New York, Aug 11 (IANS): Researchers have found that if people know more about Covid-19, the less pandemic-related stress they will exhibit. The study published in the 'Journal of Gerontology: Psychological Sciences and Social Sciences' also found that making plans to reduce stress was also effective for older adults but not for people in their 40s or younger.
"Covid-19 is a new disease -- it's not something that people worried about before so we wanted to see how people were responding to and coping with this new source of stress," said study co-author Shevaun Neupert from North Carolina State University in the US.
"For the results, the research team surveyed 515 adults across the US. The adults ranged in age from 20-79. The cohorts of study participants had an average age of just under 40 and 46 of them were more than 60 years old. The surveys were conducted between March 20 and April 19, 2020. One part of the survey was a 29-item quiz designed to assess how much study participants knew about Covid-19. Coupled with other elements of the survey, this lets researchers assess whether an understanding of Covid-19 made people feel more stress or less."
"We found that knowledge is power. More the factual information people had about Covid-19, the less stress they exhibited. That was true across age groups," Neupert said.
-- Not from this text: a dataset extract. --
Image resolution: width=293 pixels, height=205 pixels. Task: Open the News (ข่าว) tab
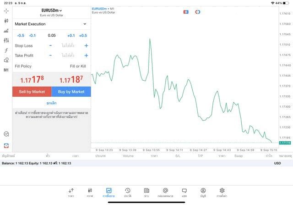pyautogui.click(x=147, y=192)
According to the researchers, knowledge reduces uncertainty and uncertainty can be very stressful.
"Although speculative, it is likely that knowledge about this new virus reduced uncertainty which in turn reduced feelings of pandemic stress," Neupert added.
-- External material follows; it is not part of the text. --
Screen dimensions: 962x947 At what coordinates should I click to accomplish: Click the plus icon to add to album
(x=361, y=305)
The researchers went into the study thinking older adults would likely experience more stress related to Covid-19 because the disease was portrayed as particularly dangerous to senior citizens. But they found that pandemic-related stress levels were the same for all age groups.
"These results suggest that everyone can benefit from staying engaged with factual information that will increase knowledge about Covid-19," the study authors wrote.
"In addition older adults who are able to use proactive coping such as trying to prepare for adverse events could decrease their pandemic stress," they noted.
Another recent study, published in the journal PLOS One, revealed that the Covid-19 pandemic is causing higher levels of depression, anxiety, suicidal tendencies and psychological trauma among adults.
Recently, Australian researchers also found that elevated psychological distress, including depression and anxiety symptoms, were found among adults during the peak of the Covid-19 outbreak in the country.